Now in such cases, error 1419 is ignored, and
DBDICT deletes the event from the table.
(Bug #21554676)
NDB Cluster APIs:
Creation and destruction of
Ndb_cluster_connection objects
by multiple threads could make use of the same application lock,
which in some cases led to failures in the global dictionary
cache. To alleviate this problem, the creation and destruction
of several internal NDB API objects have been serialized.
(Bug #20636124)
NDB Cluster APIs:
When an Ndb object created
prior to a failure of the cluster was reused, the event queue of
this object could still contain data node events originating
from before the failure. These events could reference
“old” epochs (from before the failure occurred),
which in turn could violate the assumption made by the
nextEvent() method that
epoch numbers always increase. This issue is addressed by
explicitly clearing the event queue in such cases.
(Bug #18411034)
References: See also: Bug #20888668.
NDB Cluster APIs:
Ndb::pollEvents() and
pollEvents2() were slow to
receive events, being dependent on other client threads or
blocks to perform polling of transporters on their behalf. This
fix allows a client thread to perform its own transporter
polling when it has to wait in either of these methods.

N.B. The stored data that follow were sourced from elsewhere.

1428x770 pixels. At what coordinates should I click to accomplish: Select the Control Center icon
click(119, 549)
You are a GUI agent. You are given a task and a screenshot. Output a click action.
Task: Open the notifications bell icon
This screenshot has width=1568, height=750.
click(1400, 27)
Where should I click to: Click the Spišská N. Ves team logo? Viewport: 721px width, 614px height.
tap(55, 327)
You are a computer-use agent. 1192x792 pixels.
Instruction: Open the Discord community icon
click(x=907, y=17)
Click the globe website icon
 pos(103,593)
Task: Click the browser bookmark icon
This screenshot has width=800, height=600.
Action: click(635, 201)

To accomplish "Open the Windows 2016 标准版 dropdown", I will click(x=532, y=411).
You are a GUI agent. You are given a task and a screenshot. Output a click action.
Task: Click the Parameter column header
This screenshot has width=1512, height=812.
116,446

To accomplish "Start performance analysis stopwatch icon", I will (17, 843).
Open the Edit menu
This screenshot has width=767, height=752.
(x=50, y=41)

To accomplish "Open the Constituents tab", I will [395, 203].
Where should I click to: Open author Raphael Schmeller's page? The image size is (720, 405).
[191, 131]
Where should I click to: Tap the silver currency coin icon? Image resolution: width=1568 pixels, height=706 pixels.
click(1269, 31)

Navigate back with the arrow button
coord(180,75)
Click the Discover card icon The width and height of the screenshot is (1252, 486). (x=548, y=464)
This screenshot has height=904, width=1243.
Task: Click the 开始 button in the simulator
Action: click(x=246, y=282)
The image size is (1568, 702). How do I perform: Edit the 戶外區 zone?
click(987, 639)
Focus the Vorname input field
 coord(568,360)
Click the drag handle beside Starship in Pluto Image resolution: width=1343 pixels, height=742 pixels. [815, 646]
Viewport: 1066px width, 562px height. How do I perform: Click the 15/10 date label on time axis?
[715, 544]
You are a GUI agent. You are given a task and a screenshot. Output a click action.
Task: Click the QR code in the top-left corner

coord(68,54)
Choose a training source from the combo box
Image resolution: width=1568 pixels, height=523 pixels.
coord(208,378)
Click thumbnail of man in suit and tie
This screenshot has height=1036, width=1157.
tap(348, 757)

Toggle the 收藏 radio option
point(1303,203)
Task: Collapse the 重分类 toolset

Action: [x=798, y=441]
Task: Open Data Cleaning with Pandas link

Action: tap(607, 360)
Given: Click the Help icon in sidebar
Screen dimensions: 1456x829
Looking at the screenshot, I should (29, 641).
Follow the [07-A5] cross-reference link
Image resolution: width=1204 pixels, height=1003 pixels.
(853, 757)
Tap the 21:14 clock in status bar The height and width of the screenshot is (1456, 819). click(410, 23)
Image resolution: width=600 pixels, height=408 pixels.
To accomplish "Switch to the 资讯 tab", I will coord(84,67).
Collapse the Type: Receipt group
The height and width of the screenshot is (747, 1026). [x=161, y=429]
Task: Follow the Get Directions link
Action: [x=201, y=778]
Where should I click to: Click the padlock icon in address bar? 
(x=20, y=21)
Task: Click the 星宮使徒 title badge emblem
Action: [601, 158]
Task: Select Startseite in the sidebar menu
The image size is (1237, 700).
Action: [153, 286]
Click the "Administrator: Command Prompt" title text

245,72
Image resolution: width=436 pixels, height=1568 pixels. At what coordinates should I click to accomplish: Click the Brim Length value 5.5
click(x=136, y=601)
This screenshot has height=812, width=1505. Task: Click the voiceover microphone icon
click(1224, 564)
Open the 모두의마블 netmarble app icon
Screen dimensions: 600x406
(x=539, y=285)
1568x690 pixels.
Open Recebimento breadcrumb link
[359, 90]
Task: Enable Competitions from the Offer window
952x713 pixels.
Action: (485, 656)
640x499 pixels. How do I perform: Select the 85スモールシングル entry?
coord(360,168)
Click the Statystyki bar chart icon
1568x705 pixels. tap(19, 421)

Introduction of transporter polling also revealed a problem with
missing mutex protection in the
ndbcluster_binlog handler, which has been
added as part of this fix.
(Bug #79311, Bug #20957068, Bug #22224571)
NDB Cluster APIs:
After the initial restart of a node following a cluster failure,
the cluster failure event added as part of the restart process
was deleted when an event that existed prior to the restart was
later deleted. This meant that, in such cases, an Event API
client had no way of knowing that failure handling was needed.
In addition, the GCI used for the final cleanup of deleted event
operations, performed by
pollEvents() and
nextEvent() when these
methods have consumed all available events, was lost.